Learning to code in R

It used to be that the one of the first decisions to make when learning to program was between compiled (e.g. C or FORTRAN) and interpreted (e.g. Python) languages. In my opinion these days one would have to be a masochist to learn with a compiled language: the extra compilation time and obscure errors are a killer when learning.

Today the decision would be between using a generic interpreted language (e.g. Python) and an interpreted domain specific language (DSL) like R, MATLAB, etc. While some people prefer generic languages, I’d argue that immediate feedback and easy accomplishment of useful tasks are a great thing when one is learning something for the first time.

As an example, a while ago my son asked me what I was doing in the computer and I told him that I was programming some analyses in R. I showed that the program was spitting back some numbers and plots, a fact that he found totally unremarkable and uninteresting. I searched in internet and I found Scratch, a visual programming language, that let’s the user moves blocks representing code around and build interactive games: now my son was sold. Together we are learning about loops, control structures and variables, drawing characters, etc. We are programming because the problems are i- much more interesting for him and ii- achievable in a short time frame.

An example scratch script.

An example scratch script.

Learning to program for statistics, or other scientific domains for that matter, is not that different from being a kid and learning programming. Having to do too much to get even a mildly interesting result is frustrating and discouraging; it is not that the learner is dumb, but that he has to build too many functions to get a meager reward. This is why I’d say that you should use whatever language already has a large amount of functionality (‘batteries included’ in Python parlance) for your discipline. Choose rightly and you are half-way there.

‘But’ someone will say, R is not a real language. Sorry, but it is a real language (Turing complete and the whole shebang) with oddities, as any other language, granted. As with human languages, the more you study the easier it gets to learn a new language.

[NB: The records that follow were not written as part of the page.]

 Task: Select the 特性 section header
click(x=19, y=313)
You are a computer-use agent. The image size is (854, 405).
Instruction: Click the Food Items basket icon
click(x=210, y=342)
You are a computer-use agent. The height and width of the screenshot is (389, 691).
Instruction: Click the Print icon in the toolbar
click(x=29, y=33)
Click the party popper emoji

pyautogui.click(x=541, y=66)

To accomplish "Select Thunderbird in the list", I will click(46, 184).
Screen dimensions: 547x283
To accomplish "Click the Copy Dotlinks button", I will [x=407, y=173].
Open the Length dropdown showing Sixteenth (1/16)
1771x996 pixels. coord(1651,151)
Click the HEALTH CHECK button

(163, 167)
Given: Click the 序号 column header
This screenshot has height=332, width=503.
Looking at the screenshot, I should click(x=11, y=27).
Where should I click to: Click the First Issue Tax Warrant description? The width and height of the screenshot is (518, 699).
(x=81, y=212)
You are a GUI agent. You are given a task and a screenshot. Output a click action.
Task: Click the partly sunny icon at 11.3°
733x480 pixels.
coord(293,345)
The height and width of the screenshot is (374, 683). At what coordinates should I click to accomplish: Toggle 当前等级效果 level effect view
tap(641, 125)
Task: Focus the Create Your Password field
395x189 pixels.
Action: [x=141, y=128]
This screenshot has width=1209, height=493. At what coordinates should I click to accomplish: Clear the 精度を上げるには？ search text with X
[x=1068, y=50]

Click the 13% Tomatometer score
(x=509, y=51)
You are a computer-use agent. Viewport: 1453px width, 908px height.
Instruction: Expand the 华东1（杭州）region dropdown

In fact, the syntax for many basic constructs in R is highly similar to alternatives:

# This is R code
# Loop
for(i in 1:10){
    print(i)
}
#[1] 1
#[1] 2
#[1] 3
#[1] 4
#[1] 5
#[1] 6
#[1] 7
#[1] 8
#[1] 9
#[1] 10
 
# Control 
if(i == 10) {
    print('It is ten!')
}
 
#[1] "It is ten!"
# This is Python code
# Loop
for i in range(1,11): # Python starts indexing from zero
    print(i)
 
#1
#2
#3
#4
#5
#6
#7
#8
#9
#10
 
# Control
if i == 10:
    print("It is ten!")
 
#It is ten!

By the way, I formatted the code to highlight similarities. Of course there are plenty of differences between the languages, but many of the building blocks (the core ideas if you will) are shared. You learn one and the next one gets easier.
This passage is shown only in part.